## Task statement
All records after this line are to be returned verbatim.

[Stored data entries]

● ● ●

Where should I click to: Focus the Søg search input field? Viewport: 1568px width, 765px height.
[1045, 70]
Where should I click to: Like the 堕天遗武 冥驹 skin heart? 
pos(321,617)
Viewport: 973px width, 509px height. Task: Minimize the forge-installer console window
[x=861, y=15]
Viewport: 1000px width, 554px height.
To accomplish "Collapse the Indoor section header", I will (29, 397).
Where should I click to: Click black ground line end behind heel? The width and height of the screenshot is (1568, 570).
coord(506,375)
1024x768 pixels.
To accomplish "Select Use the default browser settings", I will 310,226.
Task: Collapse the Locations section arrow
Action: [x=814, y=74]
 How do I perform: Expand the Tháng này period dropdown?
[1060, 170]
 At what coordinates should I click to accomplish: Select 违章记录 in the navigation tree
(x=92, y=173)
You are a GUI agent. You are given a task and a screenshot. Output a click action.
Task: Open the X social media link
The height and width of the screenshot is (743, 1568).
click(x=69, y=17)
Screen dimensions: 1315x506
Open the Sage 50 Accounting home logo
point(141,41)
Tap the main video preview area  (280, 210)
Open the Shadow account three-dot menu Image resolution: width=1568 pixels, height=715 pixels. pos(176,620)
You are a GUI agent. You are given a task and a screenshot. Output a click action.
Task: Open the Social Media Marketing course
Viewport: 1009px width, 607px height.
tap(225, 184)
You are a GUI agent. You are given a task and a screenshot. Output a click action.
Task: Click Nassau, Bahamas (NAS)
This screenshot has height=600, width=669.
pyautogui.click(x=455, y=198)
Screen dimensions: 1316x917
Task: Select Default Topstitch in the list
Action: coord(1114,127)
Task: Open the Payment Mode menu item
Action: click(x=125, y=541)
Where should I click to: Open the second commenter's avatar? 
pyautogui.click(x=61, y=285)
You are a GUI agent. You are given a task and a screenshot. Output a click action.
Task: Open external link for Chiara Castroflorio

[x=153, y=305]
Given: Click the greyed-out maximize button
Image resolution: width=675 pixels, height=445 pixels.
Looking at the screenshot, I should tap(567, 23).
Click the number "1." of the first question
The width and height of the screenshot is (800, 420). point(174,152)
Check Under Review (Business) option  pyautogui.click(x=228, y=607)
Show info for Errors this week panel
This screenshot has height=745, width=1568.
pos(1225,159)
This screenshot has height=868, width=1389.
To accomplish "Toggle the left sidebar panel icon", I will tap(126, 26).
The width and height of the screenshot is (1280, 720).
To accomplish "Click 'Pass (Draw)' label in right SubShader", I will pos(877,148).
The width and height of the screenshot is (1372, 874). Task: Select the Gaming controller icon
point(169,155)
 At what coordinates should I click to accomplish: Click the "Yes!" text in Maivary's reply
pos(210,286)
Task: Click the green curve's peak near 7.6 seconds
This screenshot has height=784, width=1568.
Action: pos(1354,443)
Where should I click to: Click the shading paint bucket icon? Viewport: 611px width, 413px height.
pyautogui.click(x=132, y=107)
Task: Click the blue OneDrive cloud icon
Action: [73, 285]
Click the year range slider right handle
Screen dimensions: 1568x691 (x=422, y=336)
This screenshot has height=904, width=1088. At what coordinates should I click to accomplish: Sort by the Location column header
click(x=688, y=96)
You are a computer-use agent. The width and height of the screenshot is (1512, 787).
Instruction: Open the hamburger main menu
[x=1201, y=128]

● ● ●

## Exercise answer
Where should I click to: Focus the Søg search input field? Viewport: 1568px width, 765px height.
[1045, 70]
Where should I click to: Like the 堕天遗武 冥驹 skin heart? 
pos(321,617)
Viewport: 973px width, 509px height. Task: Minimize the forge-installer console window
[x=861, y=15]
Viewport: 1000px width, 554px height.
To accomplish "Collapse the Indoor section header", I will (29, 397).
Where should I click to: Click black ground line end behind heel? The width and height of the screenshot is (1568, 570).
coord(506,375)
1024x768 pixels.
To accomplish "Select Use the default browser settings", I will 310,226.
Task: Collapse the Locations section arrow
Action: [x=814, y=74]
 How do I perform: Expand the Tháng này period dropdown?
[1060, 170]
 At what coordinates should I click to accomplish: Select 违章记录 in the navigation tree
(x=92, y=173)
You are a GUI agent. You are given a task and a screenshot. Output a click action.
Task: Open the X social media link
The height and width of the screenshot is (743, 1568).
click(x=69, y=17)
Screen dimensions: 1315x506
Open the Sage 50 Accounting home logo
point(141,41)
Tap the main video preview area  (280, 210)
Open the Shadow account three-dot menu Image resolution: width=1568 pixels, height=715 pixels. pos(176,620)
You are a GUI agent. You are given a task and a screenshot. Output a click action.
Task: Open the Social Media Marketing course
Viewport: 1009px width, 607px height.
tap(225, 184)
You are a GUI agent. You are given a task and a screenshot. Output a click action.
Task: Click Nassau, Bahamas (NAS)
This screenshot has height=600, width=669.
pyautogui.click(x=455, y=198)
Screen dimensions: 1316x917
Task: Select Default Topstitch in the list
Action: coord(1114,127)
Task: Open the Payment Mode menu item
Action: click(x=125, y=541)
Where should I click to: Open the second commenter's avatar? 
pyautogui.click(x=61, y=285)
You are a GUI agent. You are given a task and a screenshot. Output a click action.
Task: Open external link for Chiara Castroflorio

[x=153, y=305]
Given: Click the greyed-out maximize button
Image resolution: width=675 pixels, height=445 pixels.
Looking at the screenshot, I should tap(567, 23).
Click the number "1." of the first question
The width and height of the screenshot is (800, 420). point(174,152)
Check Under Review (Business) option  pyautogui.click(x=228, y=607)
Show info for Errors this week panel
This screenshot has height=745, width=1568.
pos(1225,159)
This screenshot has height=868, width=1389.
To accomplish "Toggle the left sidebar panel icon", I will tap(126, 26).
The width and height of the screenshot is (1280, 720).
To accomplish "Click 'Pass (Draw)' label in right SubShader", I will pos(877,148).
The width and height of the screenshot is (1372, 874). Task: Select the Gaming controller icon
point(169,155)
 At what coordinates should I click to accomplish: Click the "Yes!" text in Maivary's reply
pos(210,286)
Task: Click the green curve's peak near 7.6 seconds
This screenshot has height=784, width=1568.
Action: pos(1354,443)
Where should I click to: Click the shading paint bucket icon? Viewport: 611px width, 413px height.
pyautogui.click(x=132, y=107)
Task: Click the blue OneDrive cloud icon
Action: [73, 285]
Click the year range slider right handle
Screen dimensions: 1568x691 (x=422, y=336)
This screenshot has height=904, width=1088. At what coordinates should I click to accomplish: Sort by the Location column header
click(x=688, y=96)
You are a computer-use agent. The width and height of the screenshot is (1512, 787).
Instruction: Open the hamburger main menu
[x=1201, y=128]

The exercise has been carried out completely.